_TASK GOAL_. When you reach the line with "The image size is (1024, 505).", start repeating the lines exactly and keep going to the end of the records, but drop every picture.

_DATASET RECORDS_.
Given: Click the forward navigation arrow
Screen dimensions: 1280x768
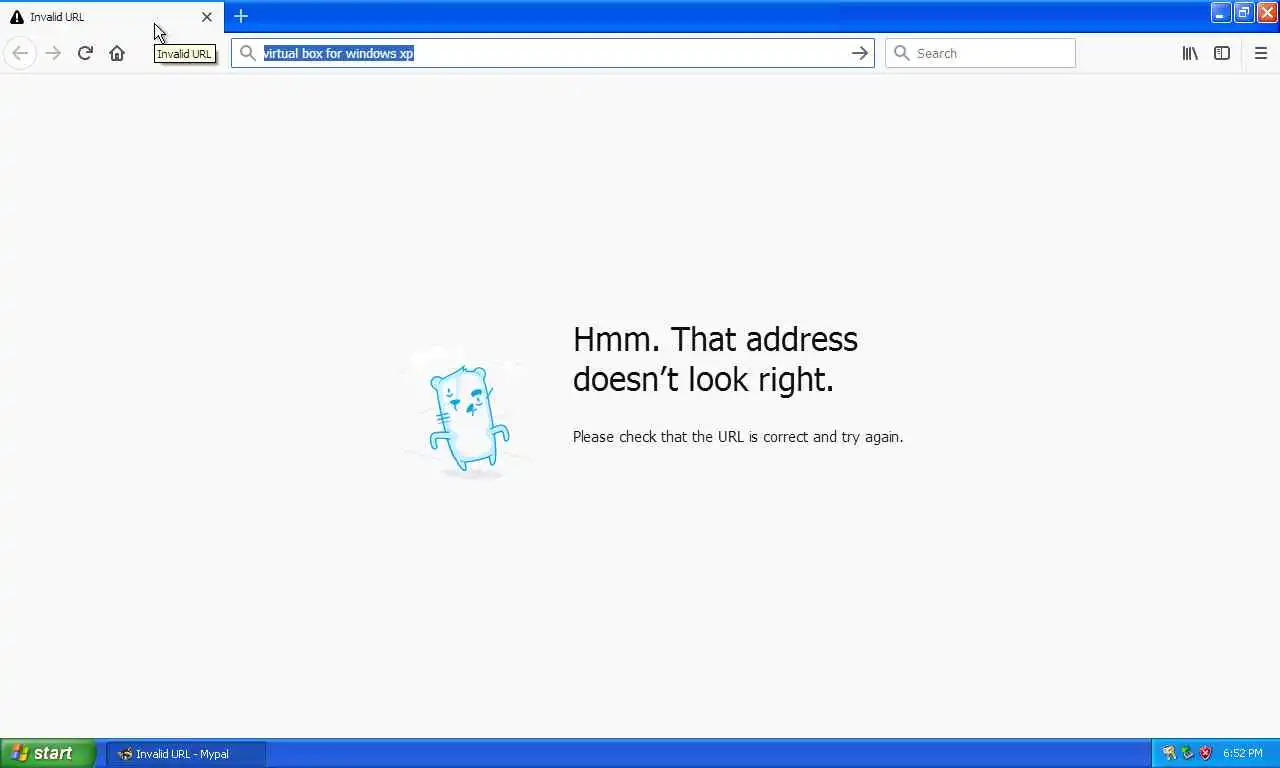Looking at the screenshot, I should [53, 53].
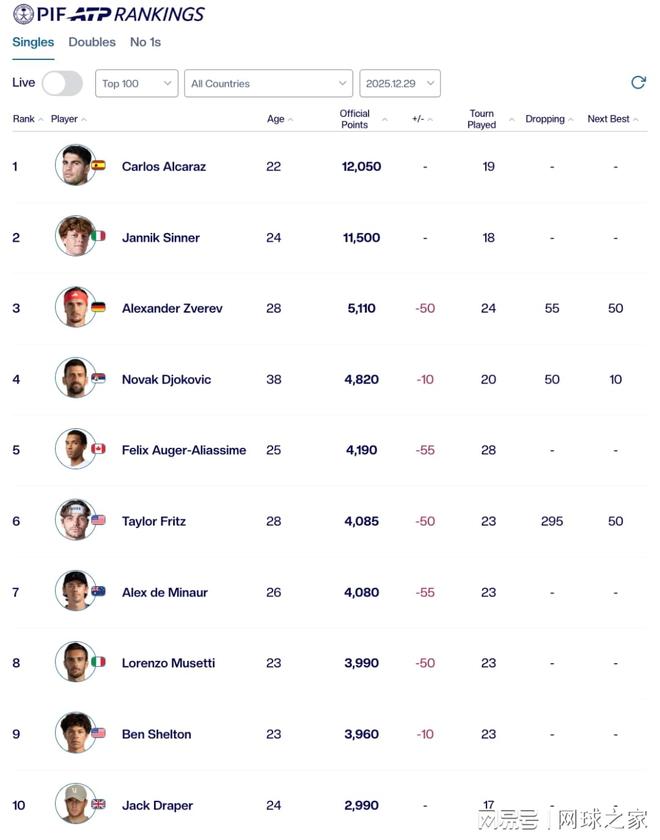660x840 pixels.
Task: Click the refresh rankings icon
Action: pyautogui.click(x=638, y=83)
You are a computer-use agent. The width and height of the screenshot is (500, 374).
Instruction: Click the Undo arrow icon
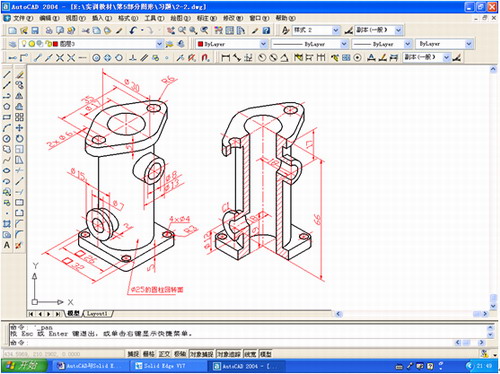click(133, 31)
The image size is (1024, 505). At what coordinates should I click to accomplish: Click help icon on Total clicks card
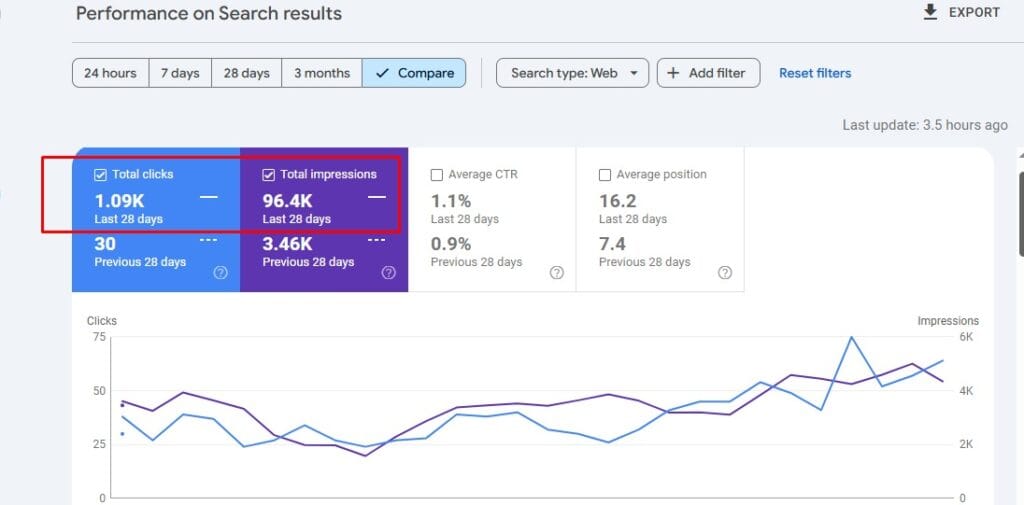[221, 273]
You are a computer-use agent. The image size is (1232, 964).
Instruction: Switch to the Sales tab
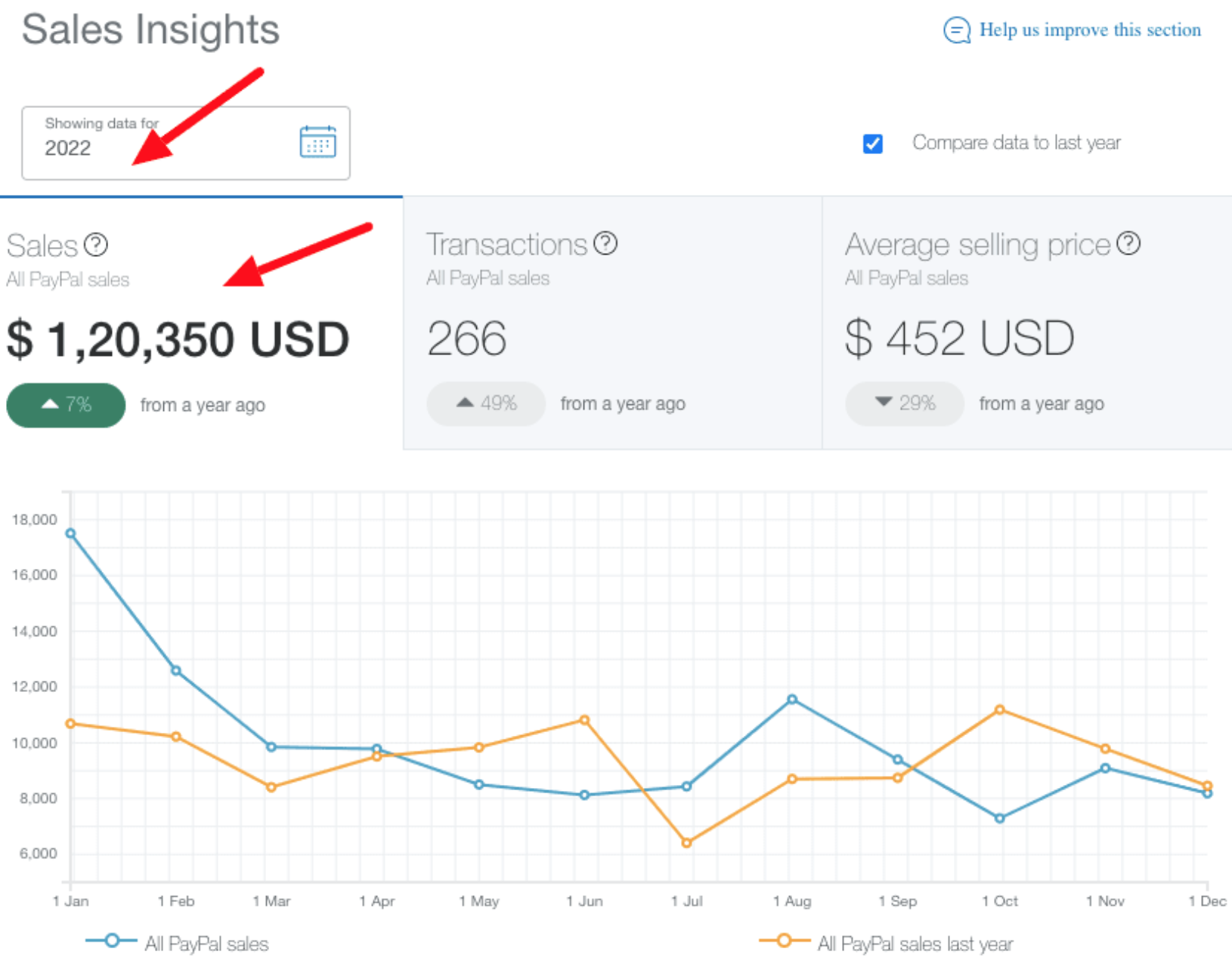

_EXPECTED ANSWER_.
The image size is (1024, 505). At what coordinates should I click to accomplish: Click help icon on Total clicks card
[221, 273]
You are a computer-use agent. The image size is (1232, 964).
Instruction: Switch to the Sales tab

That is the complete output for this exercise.